PURPOSES : The objective of this study is to evaluate the effect of size and depth of cavities on the pavement failure using the full-scale accelerated pavement testing. METHODS : A full-scale testbed was constructed by installing the artificial cavities at a depth of 0.3 m and 0.7 m from the pavement surface for accelerated pavement testing. The cavities were made of ice with a dimension of 0.5 m*0.5m*0.3m, and the thickness of asphalt and base layer were 0.2 m and 0.3 m, respectively. The ground penetrating radar and endoscope testing were conducted to determine the shape and location of cavities. The falling weight deflectometer testing was also performed on the cavity and intact sections to estimate the difference of structural capacity between the two sections.
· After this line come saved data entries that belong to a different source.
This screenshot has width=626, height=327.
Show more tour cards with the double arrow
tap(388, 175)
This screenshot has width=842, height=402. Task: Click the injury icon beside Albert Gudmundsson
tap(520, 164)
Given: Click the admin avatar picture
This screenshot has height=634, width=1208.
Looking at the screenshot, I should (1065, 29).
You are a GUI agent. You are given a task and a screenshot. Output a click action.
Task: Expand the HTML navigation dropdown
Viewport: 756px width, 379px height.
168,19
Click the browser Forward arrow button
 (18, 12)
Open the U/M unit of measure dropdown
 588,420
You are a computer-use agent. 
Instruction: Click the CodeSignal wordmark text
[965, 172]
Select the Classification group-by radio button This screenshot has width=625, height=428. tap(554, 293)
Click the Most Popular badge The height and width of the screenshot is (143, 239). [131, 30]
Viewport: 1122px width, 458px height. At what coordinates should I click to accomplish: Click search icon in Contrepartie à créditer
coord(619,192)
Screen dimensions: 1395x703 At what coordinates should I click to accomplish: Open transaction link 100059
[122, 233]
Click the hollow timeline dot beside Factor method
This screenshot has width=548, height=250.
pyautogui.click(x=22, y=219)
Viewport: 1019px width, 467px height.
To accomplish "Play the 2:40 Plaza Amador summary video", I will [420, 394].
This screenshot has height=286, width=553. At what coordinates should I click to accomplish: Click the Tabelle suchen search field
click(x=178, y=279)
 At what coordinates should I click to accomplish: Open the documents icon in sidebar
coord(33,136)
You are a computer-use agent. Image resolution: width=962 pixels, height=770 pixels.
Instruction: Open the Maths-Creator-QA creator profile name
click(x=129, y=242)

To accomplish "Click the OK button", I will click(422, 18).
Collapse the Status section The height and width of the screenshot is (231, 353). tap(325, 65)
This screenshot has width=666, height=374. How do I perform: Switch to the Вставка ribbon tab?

A wheel loading of 80 kN was applied on the pavement section with a speed of 10 km/h in accelerated pavement testing. The permanent deformation was measured periodically at a given number of repetitions. The correlation between the depth and size of cavities and pavement failure was investigated using the accelerated pavement testing results. RESULTS : It is found from FWD testing that the center deflection of cavity section is 10% greater than that of the intact section, indicating the 25% reduction of modulus in subbase layer due to the occurrence of the cavity. The measured permanent deformation of the intact section is approximately 10 mm at 90,000 load repetitions. However, for a cavity section of 0.7 m depth, a permanent deformation of 30 mm was measured at 90,000 load repetitions, which is three times greater than that of the intact section. At cavity section of 0.3 m, the permanent deformation reached up to approximately 90 mm and an elliptical hole occurred at pavement surface after testing. CONCLUSIONS : This study is aimed at determining the pavement failure mechanism due to the occurrence of cavities under the pavement using accelerated pavement testing. In the future, the accelerated pavement testing will be conducted at a pavement section with different depths and sizes of cavities. Test results will be utilized to establish the criteria of risk in road collapse based on the various conditions.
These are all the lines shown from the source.